To summarise, she implied that we are a selfish and divisive group who ought to be ashamed of ourselves for proposing that headteachers and deputes should get a salary increase of 10 per cent above the rest of the profession in an effort to solve the problem of headteacher recruitment.

Despite her misrepresentation, our claim is simple: over the period of the coming pay settlement, headteachers and deputes should receive 10 per cent more than the rest of the profession.

The rationale is equally simple. Following the teachers’ national agreement, senior management teams have seen a significant increase in workload, and this should be reflected in their pay.

In addition, we argue that there are serious difficulties in attracting enough applicants for school leader roles. This has been a significant problem in relation to headteacher posts for some time and is increasingly becoming a problem in relation to deputes.

We recognise that there are a number of factors behind an individual’s decision to seek a leadership role and that pay is only one of these. The fact is that both our organisations have been making, and continue to make, representations about a range of issues that would make school leadership roles more appealing. Indeed, our associations are actively pursuing the very issues May has highlighted as reasons why she has no aspiration to become a headteacher.

We have never suggested nor pretended that, if delivered, our pay claim would solve the problem of recruiting school leaders. We recognise that pay is only part of the puzzle. For recruitment problems to be fully and properly addressed, we believe that the job-sizing toolkit needs root-and-branch review.

Unfortunately, on past showing, the EIS-dominated SNCT teachers’ panel has no appetite for representing the interests of school leaders, particularly with issues such as job-sizing - despite the support shown for a review of this issue from the other two sides of the negotiating table (local and central government).

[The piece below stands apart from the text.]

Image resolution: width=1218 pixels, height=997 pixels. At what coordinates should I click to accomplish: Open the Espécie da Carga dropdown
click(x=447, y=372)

We are under no illusions about the complexity or difficulties facing us in this task, especially as current negotiating structures are dominated by associations who are focused on class teacher concerns. However, school leaders not currently in either of our associations might reflect on whether their current professional association is best serving their needs on this important issue.

Bill McGregor is general secretary of the Headteachers’ Association of Scotland.

Greg Dempster is general secretary of the Association of Headteachers and Deputes in Scotland.